= Arnold Kransdorff =

American author and consultant

Arnold Kransdorff is a British author, business historian and publisher who was the first to identify and directly address the phenomenon of corporate amnesia in the early 1980s, soon after the flexible labour market started to make a significant impact on job tenure and related productivity growth. He specialises in the Knowledge Management (KM) discipline of knowledge transfer of Organisational Memory (OM) to successive generations of replacements.

His first book on the subject, Corporate Amnesia, was short-listed for the UK’s Management Book of the Year in 1999 (https://www.amazon.co.uk/Corporate-Amnesia-Keeping-know-how-Know-how/dp/0750639490) and was selected as one of 800 titles worldwide to launch the Microsoft Reader eBooks program in 2000. In 2006 Corporate DNA, was published, followed by  Knowledge Management: The Death of Wisdom for the US market (https://www.businessexpertpress.com/books/knowledge-management-the-death-of-wisdom-why-our-companies-have-lost-it-and-how-they-can-get-it-back/) in 2012. A DIY toolkit for companies - Learning how to do Knowledge Transfer (http://www.mrcorporateamnesia.com/) – was published in 2020.

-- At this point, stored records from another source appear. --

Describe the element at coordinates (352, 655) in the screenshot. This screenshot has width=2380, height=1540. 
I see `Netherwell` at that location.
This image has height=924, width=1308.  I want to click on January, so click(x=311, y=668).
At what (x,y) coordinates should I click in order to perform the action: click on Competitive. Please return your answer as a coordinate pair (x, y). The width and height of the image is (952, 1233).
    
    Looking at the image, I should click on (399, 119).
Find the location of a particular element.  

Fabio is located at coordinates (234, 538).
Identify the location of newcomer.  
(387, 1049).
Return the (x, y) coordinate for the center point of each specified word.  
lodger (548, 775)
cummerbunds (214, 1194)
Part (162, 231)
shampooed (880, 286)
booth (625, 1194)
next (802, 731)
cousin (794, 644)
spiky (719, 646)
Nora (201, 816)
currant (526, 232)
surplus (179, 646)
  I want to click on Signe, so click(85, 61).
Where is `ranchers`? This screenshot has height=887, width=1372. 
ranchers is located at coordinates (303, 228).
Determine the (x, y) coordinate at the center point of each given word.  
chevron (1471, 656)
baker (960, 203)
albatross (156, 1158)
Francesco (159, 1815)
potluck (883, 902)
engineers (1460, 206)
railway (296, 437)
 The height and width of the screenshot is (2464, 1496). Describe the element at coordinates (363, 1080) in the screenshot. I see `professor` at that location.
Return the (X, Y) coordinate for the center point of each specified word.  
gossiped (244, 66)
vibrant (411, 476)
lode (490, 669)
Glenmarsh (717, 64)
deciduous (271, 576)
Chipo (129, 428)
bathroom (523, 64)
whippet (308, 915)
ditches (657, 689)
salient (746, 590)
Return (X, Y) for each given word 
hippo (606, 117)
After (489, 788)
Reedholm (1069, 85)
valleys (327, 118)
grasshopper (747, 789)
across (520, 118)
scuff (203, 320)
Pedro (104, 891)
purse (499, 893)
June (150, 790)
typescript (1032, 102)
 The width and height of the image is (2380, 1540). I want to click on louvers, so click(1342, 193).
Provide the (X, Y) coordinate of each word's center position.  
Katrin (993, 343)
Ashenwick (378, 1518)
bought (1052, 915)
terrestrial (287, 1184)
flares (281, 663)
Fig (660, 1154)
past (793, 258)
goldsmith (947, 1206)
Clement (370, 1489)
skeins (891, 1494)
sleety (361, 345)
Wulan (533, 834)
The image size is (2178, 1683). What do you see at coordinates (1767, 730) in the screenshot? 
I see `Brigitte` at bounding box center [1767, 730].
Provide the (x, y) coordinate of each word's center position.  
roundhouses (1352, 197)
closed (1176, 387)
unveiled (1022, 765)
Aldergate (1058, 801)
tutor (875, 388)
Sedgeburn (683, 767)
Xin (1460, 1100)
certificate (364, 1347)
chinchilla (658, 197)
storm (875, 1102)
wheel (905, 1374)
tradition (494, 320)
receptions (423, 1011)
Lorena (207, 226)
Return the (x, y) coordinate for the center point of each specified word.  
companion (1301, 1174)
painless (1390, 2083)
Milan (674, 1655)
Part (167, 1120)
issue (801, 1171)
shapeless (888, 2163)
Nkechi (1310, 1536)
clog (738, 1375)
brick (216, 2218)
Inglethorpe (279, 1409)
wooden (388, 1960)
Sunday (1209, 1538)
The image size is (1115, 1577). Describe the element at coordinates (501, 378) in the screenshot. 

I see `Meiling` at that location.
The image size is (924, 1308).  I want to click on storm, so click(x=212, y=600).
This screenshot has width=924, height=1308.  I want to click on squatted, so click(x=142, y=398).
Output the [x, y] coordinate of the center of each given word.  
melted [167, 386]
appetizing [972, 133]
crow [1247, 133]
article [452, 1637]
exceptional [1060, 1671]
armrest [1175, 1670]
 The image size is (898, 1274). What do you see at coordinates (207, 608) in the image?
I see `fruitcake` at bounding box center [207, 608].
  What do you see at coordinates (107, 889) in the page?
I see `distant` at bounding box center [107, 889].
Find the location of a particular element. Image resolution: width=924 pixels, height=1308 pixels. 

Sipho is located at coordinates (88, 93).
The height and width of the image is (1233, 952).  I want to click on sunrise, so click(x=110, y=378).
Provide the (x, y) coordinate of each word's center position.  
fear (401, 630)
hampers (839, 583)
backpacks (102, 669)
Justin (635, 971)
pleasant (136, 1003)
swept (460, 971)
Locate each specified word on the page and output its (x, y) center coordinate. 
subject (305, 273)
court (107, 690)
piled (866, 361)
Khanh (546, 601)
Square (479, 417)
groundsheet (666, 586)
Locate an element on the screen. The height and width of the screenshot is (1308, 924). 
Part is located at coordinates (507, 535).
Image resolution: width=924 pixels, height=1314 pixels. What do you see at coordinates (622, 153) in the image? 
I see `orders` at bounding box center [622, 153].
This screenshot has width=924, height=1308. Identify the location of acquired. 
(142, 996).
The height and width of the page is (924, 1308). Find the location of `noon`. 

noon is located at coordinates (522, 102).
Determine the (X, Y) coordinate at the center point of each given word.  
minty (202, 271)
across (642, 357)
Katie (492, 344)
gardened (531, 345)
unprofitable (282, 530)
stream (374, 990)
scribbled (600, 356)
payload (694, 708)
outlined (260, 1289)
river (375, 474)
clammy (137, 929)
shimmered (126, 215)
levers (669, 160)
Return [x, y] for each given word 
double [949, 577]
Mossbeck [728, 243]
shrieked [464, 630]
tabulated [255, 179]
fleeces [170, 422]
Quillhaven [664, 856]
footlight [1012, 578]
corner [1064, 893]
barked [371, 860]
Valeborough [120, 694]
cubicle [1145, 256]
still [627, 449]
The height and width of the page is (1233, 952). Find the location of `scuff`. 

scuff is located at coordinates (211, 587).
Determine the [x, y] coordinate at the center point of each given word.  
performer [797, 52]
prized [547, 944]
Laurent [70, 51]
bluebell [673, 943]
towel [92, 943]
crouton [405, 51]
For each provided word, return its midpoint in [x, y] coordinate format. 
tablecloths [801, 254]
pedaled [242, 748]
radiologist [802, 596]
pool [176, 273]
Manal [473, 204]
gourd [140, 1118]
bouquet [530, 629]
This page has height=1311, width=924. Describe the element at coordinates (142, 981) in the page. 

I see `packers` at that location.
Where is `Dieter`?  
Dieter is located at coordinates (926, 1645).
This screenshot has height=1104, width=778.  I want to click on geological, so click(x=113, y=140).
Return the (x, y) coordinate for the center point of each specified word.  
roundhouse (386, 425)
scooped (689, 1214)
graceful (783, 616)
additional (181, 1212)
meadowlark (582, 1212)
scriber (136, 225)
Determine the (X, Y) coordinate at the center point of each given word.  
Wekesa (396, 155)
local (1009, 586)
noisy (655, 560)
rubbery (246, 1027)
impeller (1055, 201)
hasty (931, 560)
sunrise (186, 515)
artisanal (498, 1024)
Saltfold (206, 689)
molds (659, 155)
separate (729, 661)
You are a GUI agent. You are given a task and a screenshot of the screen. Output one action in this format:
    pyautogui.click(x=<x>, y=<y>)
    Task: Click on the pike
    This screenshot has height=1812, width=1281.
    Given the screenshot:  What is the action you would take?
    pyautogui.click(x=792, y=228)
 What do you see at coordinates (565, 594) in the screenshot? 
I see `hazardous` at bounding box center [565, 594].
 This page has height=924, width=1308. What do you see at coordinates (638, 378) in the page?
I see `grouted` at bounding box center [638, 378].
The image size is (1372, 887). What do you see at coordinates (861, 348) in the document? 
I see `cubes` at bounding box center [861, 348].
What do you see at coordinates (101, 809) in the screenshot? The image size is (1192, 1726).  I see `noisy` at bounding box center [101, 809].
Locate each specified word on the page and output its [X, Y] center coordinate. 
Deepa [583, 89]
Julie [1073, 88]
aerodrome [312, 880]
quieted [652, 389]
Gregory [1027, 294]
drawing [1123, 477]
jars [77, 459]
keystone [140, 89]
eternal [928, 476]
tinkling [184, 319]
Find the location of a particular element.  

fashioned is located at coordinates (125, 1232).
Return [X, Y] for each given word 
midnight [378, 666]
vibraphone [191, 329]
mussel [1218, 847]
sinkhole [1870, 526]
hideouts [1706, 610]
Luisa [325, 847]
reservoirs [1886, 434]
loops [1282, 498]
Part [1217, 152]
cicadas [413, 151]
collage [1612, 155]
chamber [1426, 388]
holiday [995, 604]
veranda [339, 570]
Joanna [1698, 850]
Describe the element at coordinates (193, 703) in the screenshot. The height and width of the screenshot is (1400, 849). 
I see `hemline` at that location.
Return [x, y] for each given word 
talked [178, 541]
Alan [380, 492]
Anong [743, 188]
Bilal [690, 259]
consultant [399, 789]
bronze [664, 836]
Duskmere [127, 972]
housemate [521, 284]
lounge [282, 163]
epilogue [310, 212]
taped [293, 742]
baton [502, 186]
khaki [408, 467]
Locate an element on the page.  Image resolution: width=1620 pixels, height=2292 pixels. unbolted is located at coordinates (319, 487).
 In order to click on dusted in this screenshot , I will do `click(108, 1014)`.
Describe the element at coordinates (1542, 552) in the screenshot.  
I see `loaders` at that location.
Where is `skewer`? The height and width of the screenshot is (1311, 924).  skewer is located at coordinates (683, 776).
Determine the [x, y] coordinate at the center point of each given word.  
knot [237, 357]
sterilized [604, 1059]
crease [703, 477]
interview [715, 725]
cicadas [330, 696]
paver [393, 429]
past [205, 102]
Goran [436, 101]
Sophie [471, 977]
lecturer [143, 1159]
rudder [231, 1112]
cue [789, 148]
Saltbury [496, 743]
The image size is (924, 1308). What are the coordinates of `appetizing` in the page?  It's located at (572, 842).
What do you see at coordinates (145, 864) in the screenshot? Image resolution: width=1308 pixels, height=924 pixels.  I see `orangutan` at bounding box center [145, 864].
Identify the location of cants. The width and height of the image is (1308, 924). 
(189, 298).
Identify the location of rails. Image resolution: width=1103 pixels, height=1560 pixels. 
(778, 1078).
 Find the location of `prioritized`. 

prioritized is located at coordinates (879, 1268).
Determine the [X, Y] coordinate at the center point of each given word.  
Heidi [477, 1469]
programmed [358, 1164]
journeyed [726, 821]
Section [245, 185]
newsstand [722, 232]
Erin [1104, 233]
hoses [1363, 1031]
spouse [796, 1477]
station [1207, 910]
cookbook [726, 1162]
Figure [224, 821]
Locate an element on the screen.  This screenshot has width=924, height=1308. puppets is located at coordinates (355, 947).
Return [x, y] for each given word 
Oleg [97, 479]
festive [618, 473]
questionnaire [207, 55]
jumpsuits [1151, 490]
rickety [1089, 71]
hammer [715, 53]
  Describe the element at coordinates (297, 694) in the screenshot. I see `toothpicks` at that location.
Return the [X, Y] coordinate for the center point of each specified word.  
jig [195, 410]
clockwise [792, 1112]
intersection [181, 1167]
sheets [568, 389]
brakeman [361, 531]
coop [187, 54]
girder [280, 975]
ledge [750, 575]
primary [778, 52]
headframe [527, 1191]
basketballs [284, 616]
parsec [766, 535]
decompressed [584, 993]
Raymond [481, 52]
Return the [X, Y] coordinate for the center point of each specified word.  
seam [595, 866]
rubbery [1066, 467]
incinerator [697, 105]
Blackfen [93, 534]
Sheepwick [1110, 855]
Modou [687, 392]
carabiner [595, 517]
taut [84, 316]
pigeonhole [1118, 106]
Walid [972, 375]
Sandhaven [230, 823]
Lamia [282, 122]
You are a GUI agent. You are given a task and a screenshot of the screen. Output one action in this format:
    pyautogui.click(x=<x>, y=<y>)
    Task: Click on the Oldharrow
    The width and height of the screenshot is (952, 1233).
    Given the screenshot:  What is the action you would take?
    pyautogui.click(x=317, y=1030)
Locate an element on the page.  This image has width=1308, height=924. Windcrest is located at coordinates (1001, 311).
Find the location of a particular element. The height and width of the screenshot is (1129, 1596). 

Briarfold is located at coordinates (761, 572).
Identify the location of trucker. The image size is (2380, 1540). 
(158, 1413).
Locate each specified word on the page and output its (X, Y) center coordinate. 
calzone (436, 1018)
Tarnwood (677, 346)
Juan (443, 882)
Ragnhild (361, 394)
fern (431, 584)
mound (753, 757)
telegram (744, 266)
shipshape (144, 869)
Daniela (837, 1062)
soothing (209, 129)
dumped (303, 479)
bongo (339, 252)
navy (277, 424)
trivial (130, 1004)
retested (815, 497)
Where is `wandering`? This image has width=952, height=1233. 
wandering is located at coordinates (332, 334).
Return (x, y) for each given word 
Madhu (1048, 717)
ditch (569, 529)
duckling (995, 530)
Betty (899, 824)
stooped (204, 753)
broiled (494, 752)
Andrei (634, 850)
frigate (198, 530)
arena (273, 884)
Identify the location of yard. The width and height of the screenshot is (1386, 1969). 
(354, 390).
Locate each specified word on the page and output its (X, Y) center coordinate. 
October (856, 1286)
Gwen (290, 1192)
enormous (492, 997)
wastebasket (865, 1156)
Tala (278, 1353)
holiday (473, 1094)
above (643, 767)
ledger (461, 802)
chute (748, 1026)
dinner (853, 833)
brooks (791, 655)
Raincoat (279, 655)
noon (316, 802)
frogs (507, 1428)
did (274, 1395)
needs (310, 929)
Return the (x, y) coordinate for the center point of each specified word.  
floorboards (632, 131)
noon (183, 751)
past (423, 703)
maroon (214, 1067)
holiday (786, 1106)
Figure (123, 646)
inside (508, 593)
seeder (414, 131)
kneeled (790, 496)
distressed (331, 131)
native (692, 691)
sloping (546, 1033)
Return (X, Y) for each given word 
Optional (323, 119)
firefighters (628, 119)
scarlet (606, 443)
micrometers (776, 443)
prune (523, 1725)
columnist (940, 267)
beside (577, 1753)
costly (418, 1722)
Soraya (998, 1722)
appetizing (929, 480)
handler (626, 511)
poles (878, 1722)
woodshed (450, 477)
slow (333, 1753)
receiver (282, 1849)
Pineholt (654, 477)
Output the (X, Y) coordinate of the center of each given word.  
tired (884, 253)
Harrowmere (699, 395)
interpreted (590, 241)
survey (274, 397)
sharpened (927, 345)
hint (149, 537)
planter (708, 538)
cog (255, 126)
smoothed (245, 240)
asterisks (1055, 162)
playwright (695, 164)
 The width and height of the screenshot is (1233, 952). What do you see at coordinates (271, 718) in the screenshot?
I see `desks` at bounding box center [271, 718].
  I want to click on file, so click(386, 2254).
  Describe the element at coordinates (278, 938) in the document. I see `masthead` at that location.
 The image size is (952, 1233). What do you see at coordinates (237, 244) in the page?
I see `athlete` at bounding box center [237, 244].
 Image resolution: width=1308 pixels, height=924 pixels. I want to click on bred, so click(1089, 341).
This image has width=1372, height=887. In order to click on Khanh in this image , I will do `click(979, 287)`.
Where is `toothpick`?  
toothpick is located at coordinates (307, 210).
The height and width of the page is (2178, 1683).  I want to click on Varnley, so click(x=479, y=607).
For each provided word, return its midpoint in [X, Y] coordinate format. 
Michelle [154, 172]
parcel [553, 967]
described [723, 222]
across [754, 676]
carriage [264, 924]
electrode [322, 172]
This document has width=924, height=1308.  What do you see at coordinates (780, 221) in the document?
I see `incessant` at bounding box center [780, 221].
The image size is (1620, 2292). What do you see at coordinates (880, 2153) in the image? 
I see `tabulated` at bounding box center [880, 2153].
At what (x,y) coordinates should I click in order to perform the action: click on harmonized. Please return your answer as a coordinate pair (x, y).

In 2023 he was asked to suggest ways in which the UK’s academic business historians could overhaul their contribution to business education (https://1drv.ms/b/s!AgbOrVZ9M0-DgWiOA79rTGFvH4mG?e=020NhV).

A former financial analyst and industrial commentator for the Financial Times in London, he has won several national and international awards, among them Industrial Feature Writer of the Year (1981) and an Award of Excellence (1997) from Anbar Management Intelligence, the world’s leading guide in management journal literature. He has assisted in the Royal Society for the encouragement of Arts, Manufactures, and Commerce’s (RSA) Inquiry on Tomorrow’s Company, the Economic and Social Research Council–commissioned study on Management Research, the Confederation of British Industry’s deliberations on Flexible Labour Markets, and the Washington, D.C.–based Corporate Leadership Council’s study on New Tools for Managing Workforce Stability.